The limits of this type of statistical evaluation are well known. Actually, in the paper in Ref. 2 (Ghanem et al., 2019), where coronary thickness was determined by MRI, a threshold of 1.41 mm is reported for the presence of CAD. In this paper the Authors repeatedly underline the correlation of CAD scores with calcium deposition.

In addition, interest is focusing on non-stenotic, spotty calcifications and attenuation that correlate with markers of plaque instability. Most recently the issue of coronary calcification has grown in interest after the observation that a calcium score of 0 in familial hypercholesterolemic patients was associated with no rise in CV risk. (Mszar 2020 (a) and Mszar 2020 (b)). The text has been revised according and now reads as follows “The absence of coronary calcium can provide a potentially useful risk marker: a CAC= 0 in a patient with familial hypercholesterolemia appears to be associated with essentially no rise in coronary risk [22,23], providing a clinically more significant information compared to polygenic risk scores [24].”

Reference

Lahti, S.J.; Feldman, D.I.; Dardari, Z.; Mirbolouk, M.; Orimoloye, O.A.; Osei, A.D.; Graham, G.; Rumberger, J.; Shaw, L.; Budoff, M.J., et al. The association between left main coronary artery calcium and cardiovascular-specific and total mortality: The Coronary Artery Calcium Consortium. Atherosclerosis 2019, 286, 172-178, doi:10.1016/j.atherosclerosis.2019.03.015.

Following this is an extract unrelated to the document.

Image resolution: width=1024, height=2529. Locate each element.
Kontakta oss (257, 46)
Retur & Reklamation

Garcia-Garcia, H.M.; Muramatsu, T.; Nakatani, S.; Lee, I.S.; Holm, N.R.; Thuesen, L.; van Geuns, R.J.; van der Ent, M.; Borovicanin, V.; Paunovic, D., et al. Serial optical frequency domain imaging in STEMI patients: the follow-up report of TROFI study. Eur Heart J Cardiovasc Imaging 2014, 15, 987-995, doi:10.1093/ehjci/jeu042.

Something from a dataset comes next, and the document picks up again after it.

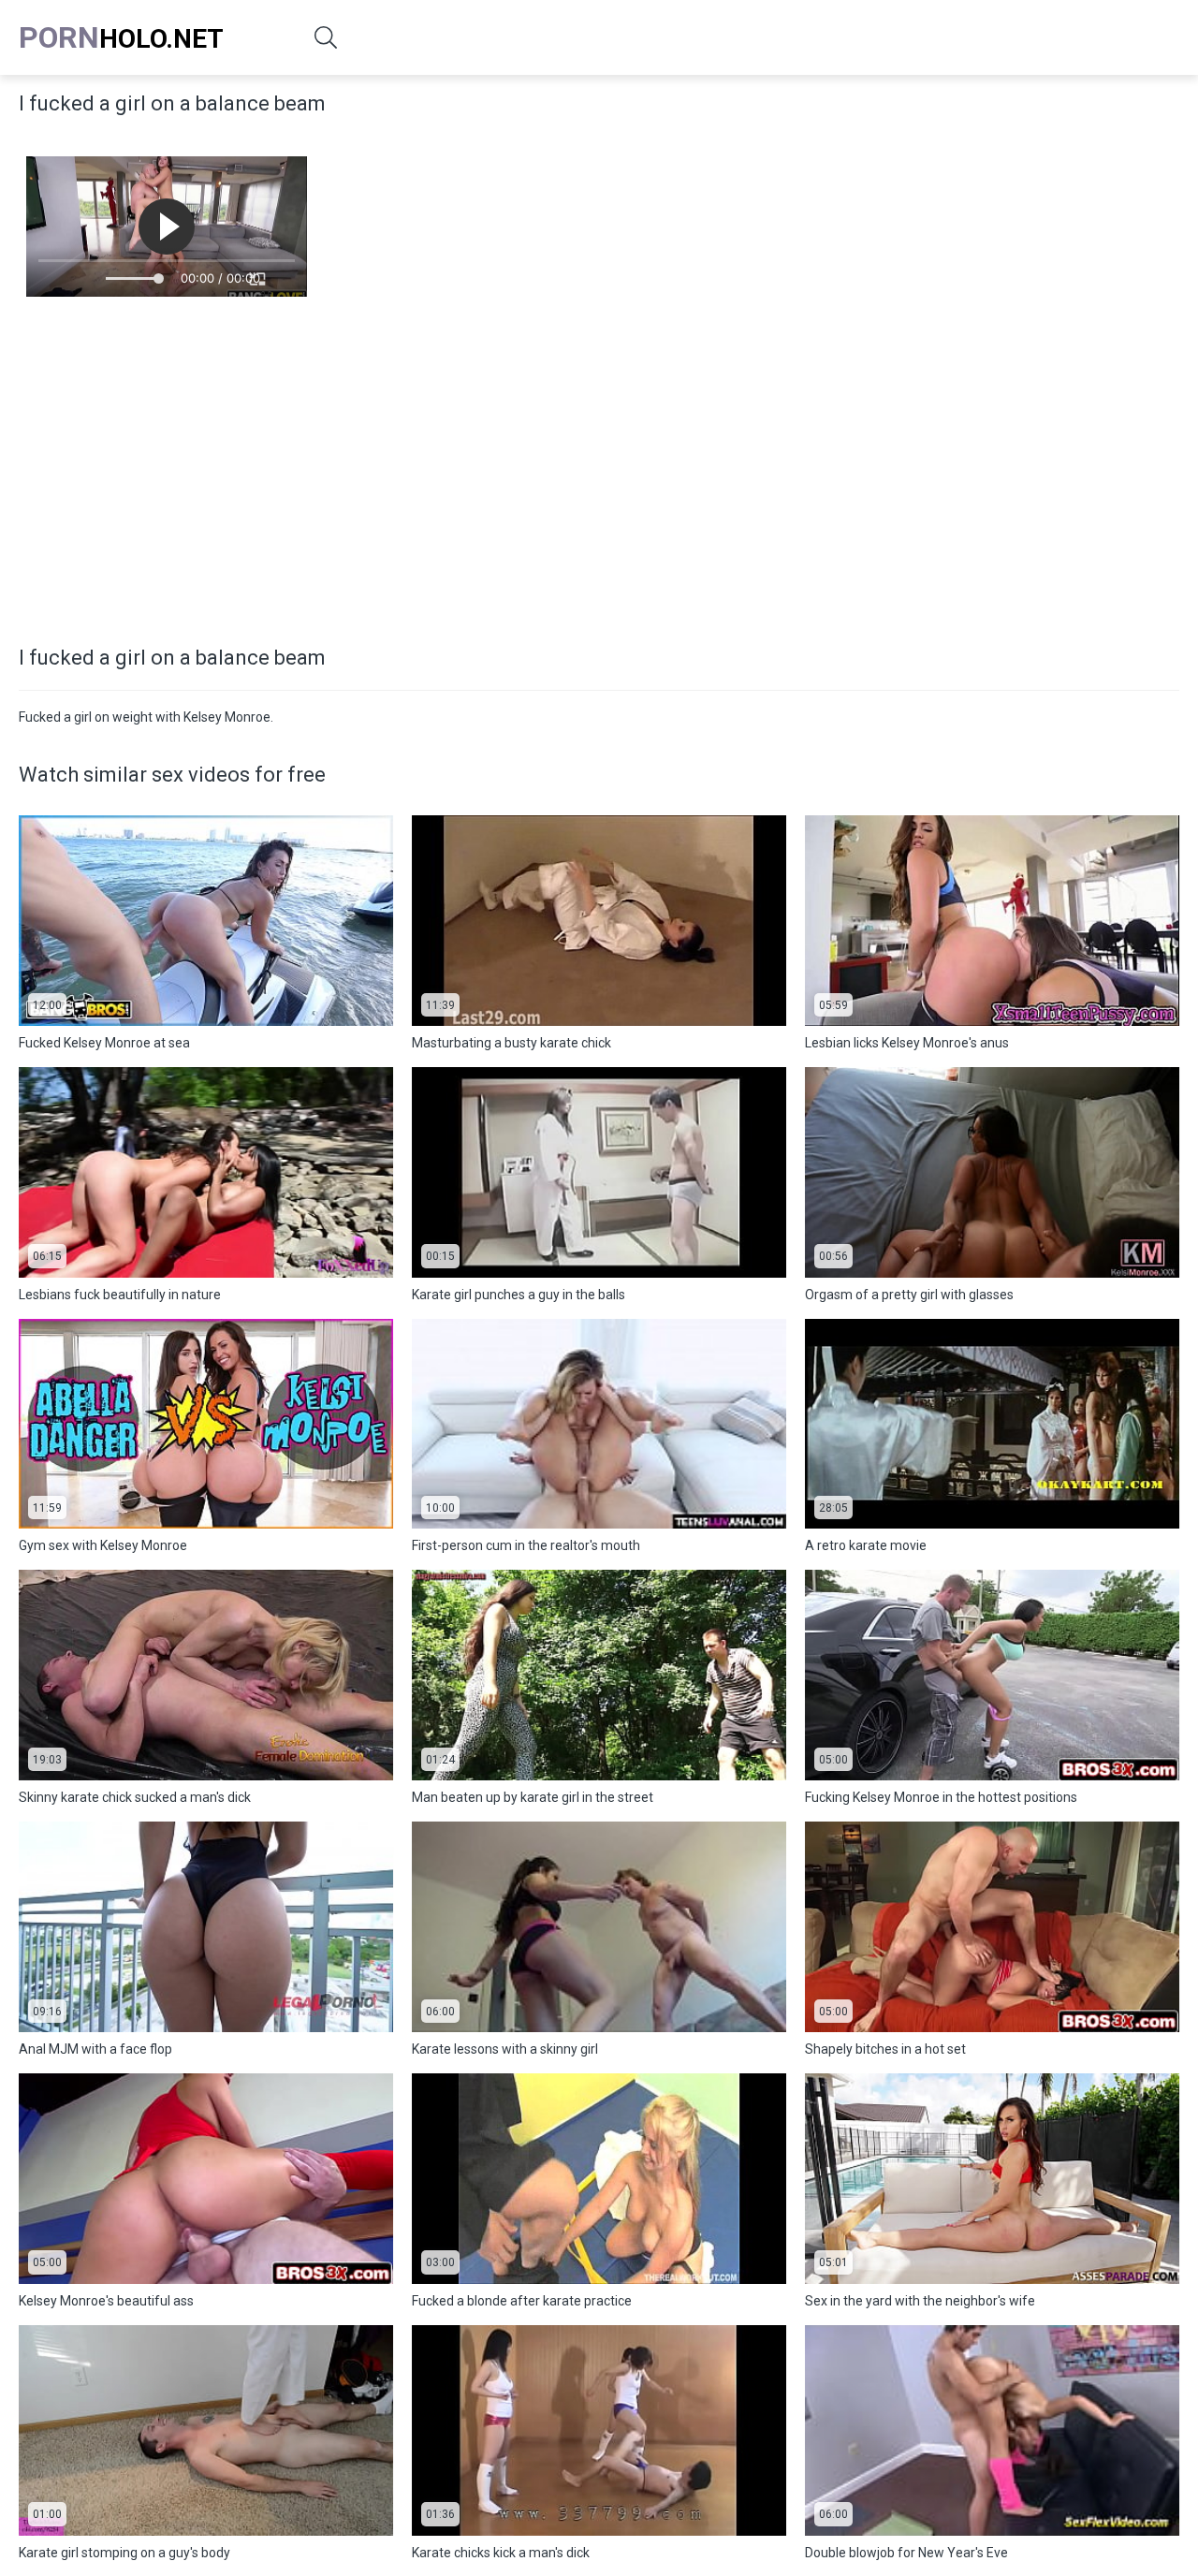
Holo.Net (121, 37)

Ghanem, A.M.; Matta, J.R.; Elgarf, R.; Hamimi, A.; Muniyappa, R.; Ishaq, H.; Hadigan, C.; McConnell, M.V.; Gharib, A.M.; Abd-Elmoniem, K.Z. Sexual Dimorphism of Coronary Artery Disease in a Low- and Intermediate-Risk Asymptomatic Population: Association with Coronary Vessel Wall Thickness at MRI in Women. Radiol Cardiothorac Imaging 2019, 1, e180007, doi:10.1148/ryct.2019180007.

[22] Mszar, R.; Nasir, K.; Santos, R.D. Coronary Artery Calcification in Familial Hypercholesterolemia: An Opportunity for Risk Assessment and Shared Decision Making With the Power of Zero? Circulation 2020, 142, 1405-1407, doi:10.1161/CIRCULATIONAHA.120.049057.

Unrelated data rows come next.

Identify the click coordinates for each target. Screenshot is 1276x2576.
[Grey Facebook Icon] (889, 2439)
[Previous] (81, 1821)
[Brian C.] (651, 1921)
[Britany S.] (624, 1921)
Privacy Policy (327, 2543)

[23] Mszar, R.; Grandhi, G.R.; Valero-Elizondo, J.; Virani, S.S.; Blankstein, R.; Blaha, M.; Mata, P.; Miname, M.H.; Al Rasadi, K.; Krumholz, H.M., et al. Absence of Coronary Artery Calcification in Middle-Aged Familial Hypercholesterolemia Patients Without Atherosclerotic Cardiovascular Disease. JACC Cardiovasc Imaging 2020, 13, 1090-1092, doi:10.1016/j.jcmg.2019.11.001.

[24] Wunnemann, F.; Sin Lo, K.; Langford-Avelar, A.; Busseuil, D.; Dube, M.P.; Tardif, J.C.; Lettre, G. Validation of Genome-Wide Polygenic Risk Scores for Coronary Artery Disease in French Canadians. Circ Genom Precis Med 2019, 12, e002481, doi:10.1161/CIRCGEN.119.002481.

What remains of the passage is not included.